The new Memorial Centre testing Centre will be set up to assess returning travellers, as well as community residents who are experiencing symptoms of COVID-19, including fever, cough, or difficulty breathing, public health said Thursday.
Although everyone who comes to the new centre will be assessed, not all will be tested, Moore said.
“We’re trying to keep the tests to those that are most at risk and or those that appear to us at this time to be the sickest, to ensure that we’re able to provide them with the right care and management.”

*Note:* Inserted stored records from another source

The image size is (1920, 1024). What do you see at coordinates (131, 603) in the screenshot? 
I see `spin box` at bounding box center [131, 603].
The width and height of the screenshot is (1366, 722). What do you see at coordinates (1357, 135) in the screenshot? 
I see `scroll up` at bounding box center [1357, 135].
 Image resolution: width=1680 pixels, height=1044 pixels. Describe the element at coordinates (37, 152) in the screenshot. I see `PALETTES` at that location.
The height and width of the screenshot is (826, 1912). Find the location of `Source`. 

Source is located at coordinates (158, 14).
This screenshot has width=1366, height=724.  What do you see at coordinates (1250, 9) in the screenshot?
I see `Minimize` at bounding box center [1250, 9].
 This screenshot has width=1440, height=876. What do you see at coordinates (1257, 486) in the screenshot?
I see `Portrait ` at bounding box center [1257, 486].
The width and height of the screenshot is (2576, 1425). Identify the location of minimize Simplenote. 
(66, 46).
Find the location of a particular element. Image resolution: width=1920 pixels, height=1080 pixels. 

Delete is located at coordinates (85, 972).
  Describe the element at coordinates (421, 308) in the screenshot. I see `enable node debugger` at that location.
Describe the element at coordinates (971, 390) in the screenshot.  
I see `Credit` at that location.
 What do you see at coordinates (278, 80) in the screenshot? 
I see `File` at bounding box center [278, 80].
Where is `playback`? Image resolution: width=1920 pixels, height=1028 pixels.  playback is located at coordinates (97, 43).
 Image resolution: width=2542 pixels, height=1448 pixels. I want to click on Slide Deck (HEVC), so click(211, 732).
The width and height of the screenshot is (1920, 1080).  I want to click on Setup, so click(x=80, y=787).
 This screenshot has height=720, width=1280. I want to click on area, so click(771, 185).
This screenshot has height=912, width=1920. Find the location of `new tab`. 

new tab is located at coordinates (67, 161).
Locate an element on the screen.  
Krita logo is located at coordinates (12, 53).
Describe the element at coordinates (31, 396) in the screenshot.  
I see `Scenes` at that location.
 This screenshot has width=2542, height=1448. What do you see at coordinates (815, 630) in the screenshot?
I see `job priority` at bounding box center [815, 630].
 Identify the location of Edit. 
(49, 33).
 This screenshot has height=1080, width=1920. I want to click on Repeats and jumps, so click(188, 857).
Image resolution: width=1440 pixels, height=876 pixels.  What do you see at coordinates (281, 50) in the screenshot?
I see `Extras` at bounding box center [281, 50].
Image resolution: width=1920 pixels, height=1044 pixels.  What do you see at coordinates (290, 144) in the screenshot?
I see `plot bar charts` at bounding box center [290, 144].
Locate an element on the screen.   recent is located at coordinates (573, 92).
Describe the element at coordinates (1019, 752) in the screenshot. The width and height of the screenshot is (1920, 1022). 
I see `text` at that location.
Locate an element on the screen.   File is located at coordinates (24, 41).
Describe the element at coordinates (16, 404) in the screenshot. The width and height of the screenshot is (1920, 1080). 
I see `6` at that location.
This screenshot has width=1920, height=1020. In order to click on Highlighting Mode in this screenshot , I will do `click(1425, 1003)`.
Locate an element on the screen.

Moore said KFL&A Public Health got the idea to move the assessment site to the Memorial Centre arena from Ottawa Public Health, who opened their first assessment centre at a local arena.
“We’re fortunate that Ottawa public health started in an arena and shared their plans with us.”
Moore also praised the city of Kingston for being accommodating with the space and assisting public health officials to set it up.
“I can’t sing the praises of the city enough that they’re working with us, helping us prepare that site.”
The Hotel Dieu site has already see a high volume of people coming in for testing, and Moore believes more will be coming following March break, when some people come back from vacation.
Moore wanted to stress that although the assessment centre will be moving to a busy neighbourhood, surrounded by parks, that people nearby should not be worried about increased risk of infection.
“Neighbours who live around that area are no point at risk of catching the infection because it’s at the site. The parks and areas around Memorial should continue to be used, patients that visit this site will be brought indoors and will be sitting indoors,” Moore said.
The Memorial Centre assessment centre will operate between 10 a.m. and 8 p.m. The Hotel Dieu site will close once the Memorial Centre site is operational.